• **Testo citato**:
- - - - -

Gli editori scientifici sono riusciti ad accreditarsi come delle “banche” della conoscenza scientifica. In quanto banche, garantiscono il valore della valuta che gestiscono; di fatto la creano sotto forma di saggi pubblicati. Quindi è comprensibile che gli scienziati non vogliano vedere svalutata la loro valuta. Pubblicare fuori dal sistema, per uno scienziato, è l'equivalente di stampare banconote false. Non è solo senza valore, potrebbe avere un valore negativo, danneggiando la reputazione dello scienziato. Ad esempio, in certi ambienti, avere un blog è considerato una macchia sulla reputazione di uno scienziato. Questo è stato l'atteggiamento che ha condannato il “Surface Science Forum” e che è ancora quello prevalente nella scienza.

- - - - -

Righe su dove compaiono i bersagli

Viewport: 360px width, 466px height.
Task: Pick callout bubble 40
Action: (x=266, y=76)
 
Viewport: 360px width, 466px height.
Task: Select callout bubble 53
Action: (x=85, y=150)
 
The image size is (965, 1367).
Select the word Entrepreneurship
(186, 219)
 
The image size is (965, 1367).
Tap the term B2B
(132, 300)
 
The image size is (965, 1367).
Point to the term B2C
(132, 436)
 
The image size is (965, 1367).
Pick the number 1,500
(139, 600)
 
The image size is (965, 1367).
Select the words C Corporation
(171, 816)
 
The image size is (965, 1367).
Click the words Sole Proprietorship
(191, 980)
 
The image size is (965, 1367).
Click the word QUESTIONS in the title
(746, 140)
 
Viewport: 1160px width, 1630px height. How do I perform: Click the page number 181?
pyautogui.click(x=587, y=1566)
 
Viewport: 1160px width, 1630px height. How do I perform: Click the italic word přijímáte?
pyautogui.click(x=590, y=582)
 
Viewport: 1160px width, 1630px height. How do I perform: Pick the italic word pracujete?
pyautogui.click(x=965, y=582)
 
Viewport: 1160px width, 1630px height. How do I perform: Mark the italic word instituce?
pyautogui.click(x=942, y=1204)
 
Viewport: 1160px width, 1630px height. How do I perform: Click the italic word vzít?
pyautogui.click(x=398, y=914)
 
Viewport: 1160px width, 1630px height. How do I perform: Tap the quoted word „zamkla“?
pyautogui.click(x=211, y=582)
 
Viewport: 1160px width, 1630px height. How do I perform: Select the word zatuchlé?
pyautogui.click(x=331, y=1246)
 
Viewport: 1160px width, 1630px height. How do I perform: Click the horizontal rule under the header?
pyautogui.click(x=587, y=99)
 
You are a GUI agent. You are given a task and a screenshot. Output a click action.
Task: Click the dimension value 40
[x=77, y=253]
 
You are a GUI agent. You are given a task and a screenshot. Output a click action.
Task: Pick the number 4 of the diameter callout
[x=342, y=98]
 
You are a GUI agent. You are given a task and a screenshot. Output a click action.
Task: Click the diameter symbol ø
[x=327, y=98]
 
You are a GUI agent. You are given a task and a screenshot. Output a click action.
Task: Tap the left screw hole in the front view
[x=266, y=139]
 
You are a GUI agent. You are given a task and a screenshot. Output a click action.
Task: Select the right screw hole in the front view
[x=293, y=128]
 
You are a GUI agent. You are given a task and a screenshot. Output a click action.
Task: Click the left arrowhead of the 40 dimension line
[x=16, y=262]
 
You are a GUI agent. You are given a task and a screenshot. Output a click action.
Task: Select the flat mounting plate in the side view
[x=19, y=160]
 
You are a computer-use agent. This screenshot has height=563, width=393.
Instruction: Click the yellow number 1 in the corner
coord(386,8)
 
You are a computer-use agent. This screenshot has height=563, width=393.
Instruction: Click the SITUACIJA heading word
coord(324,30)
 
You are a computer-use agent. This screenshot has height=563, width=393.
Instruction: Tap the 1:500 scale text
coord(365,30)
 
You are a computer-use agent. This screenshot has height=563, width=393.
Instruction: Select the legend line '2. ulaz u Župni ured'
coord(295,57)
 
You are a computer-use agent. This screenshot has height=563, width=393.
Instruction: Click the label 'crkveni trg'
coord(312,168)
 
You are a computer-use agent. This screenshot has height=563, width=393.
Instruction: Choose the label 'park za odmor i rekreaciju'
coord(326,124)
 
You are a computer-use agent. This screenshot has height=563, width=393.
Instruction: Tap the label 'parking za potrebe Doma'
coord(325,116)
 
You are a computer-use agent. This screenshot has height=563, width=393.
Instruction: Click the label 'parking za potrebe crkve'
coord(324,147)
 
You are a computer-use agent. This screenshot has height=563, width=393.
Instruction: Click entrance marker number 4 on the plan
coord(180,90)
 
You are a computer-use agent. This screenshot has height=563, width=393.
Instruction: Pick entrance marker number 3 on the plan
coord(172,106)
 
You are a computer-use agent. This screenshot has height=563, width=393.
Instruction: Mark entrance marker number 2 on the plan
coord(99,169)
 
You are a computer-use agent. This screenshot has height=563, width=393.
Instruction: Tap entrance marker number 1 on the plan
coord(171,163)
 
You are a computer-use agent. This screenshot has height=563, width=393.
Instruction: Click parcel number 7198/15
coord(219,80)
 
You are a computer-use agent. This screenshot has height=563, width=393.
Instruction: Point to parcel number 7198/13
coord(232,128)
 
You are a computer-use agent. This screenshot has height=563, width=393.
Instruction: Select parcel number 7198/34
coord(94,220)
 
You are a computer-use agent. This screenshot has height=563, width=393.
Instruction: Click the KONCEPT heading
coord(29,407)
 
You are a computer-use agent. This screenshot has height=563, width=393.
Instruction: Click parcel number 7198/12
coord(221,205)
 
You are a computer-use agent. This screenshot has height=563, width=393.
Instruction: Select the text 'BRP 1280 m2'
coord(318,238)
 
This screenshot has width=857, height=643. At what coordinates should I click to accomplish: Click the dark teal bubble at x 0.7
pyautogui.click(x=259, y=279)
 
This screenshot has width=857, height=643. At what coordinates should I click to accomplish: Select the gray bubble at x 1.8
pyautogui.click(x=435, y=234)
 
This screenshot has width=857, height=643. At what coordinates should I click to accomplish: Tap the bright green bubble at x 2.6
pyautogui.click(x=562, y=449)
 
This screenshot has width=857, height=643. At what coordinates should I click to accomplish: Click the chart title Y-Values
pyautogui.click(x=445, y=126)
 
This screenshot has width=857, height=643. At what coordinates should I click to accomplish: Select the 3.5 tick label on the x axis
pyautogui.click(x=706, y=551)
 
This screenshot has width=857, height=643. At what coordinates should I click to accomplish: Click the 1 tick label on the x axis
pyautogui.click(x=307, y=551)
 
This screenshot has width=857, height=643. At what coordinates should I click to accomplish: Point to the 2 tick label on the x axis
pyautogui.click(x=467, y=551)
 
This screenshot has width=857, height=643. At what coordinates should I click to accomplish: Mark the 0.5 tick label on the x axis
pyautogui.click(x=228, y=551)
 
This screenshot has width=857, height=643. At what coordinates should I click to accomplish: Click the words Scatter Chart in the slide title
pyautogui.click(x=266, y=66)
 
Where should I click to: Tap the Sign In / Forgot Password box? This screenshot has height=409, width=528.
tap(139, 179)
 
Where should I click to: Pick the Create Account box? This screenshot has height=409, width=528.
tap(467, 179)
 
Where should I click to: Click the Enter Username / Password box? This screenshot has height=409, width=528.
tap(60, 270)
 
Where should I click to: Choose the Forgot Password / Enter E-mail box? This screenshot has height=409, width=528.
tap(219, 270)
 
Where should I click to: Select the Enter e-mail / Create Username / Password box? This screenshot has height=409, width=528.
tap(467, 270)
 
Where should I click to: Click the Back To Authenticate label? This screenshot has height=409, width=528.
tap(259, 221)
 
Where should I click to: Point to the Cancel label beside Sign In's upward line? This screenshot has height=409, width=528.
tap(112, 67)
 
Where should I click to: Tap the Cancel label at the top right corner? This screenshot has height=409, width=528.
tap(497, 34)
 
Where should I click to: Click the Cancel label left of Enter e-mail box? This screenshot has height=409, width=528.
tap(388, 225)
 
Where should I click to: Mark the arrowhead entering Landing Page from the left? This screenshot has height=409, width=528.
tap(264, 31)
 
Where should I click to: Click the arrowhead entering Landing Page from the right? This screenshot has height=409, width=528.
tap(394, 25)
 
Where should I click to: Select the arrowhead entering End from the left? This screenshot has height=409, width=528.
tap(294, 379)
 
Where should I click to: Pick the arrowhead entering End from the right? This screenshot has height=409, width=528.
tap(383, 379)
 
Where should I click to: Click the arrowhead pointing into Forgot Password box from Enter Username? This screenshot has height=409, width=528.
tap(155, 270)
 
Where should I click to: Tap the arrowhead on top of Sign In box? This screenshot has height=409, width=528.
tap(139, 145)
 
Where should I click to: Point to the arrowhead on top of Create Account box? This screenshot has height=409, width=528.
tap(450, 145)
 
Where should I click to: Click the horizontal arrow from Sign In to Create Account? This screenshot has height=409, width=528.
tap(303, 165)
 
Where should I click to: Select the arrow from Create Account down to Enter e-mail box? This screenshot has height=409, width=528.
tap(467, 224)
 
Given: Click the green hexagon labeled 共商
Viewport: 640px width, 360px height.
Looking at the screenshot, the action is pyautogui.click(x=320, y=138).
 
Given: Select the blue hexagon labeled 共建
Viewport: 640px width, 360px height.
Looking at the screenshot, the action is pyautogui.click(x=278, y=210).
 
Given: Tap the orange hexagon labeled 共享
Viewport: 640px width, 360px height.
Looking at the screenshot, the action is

- - - - -

• **Compiti da svolgere**:
1. Ripeti parola per parola il tratto del testo sugli editori scientifici che va da "Gli editori scientifici" fino a "prevalente nella scienza.".
2. Nel testo sugli editori scientifici, che cosa viene considerato in certi ambienti una macchia sulla reputazione di uno scienziato?

• **Risposte attese**:
1.
Gli editori scientifici sono riusciti ad accreditarsi come delle “banche” della conoscenza scientifica. In quanto banche, garantiscono il valore della valuta che gestiscono; di fatto la creano sotto forma di saggi pubblicati. Quindi è comprensibile che gli scienziati non vogliano vedere svalutata la loro valuta. Pubblicare fuori dal sistema, per uno scienziato, è l'equivalente di stampare banconote false. Non è solo senza valore, potrebbe avere un valore negativo, danneggiando la reputazione dello scienziato. Ad esempio, in certi ambienti, avere un blog è considerato una macchia sulla reputazione di uno scienziato. Questo è stato l'atteggiamento che ha condannato il “Surface Science Forum” e che è ancora quello prevalente nella scienza.

2. Avere un blog.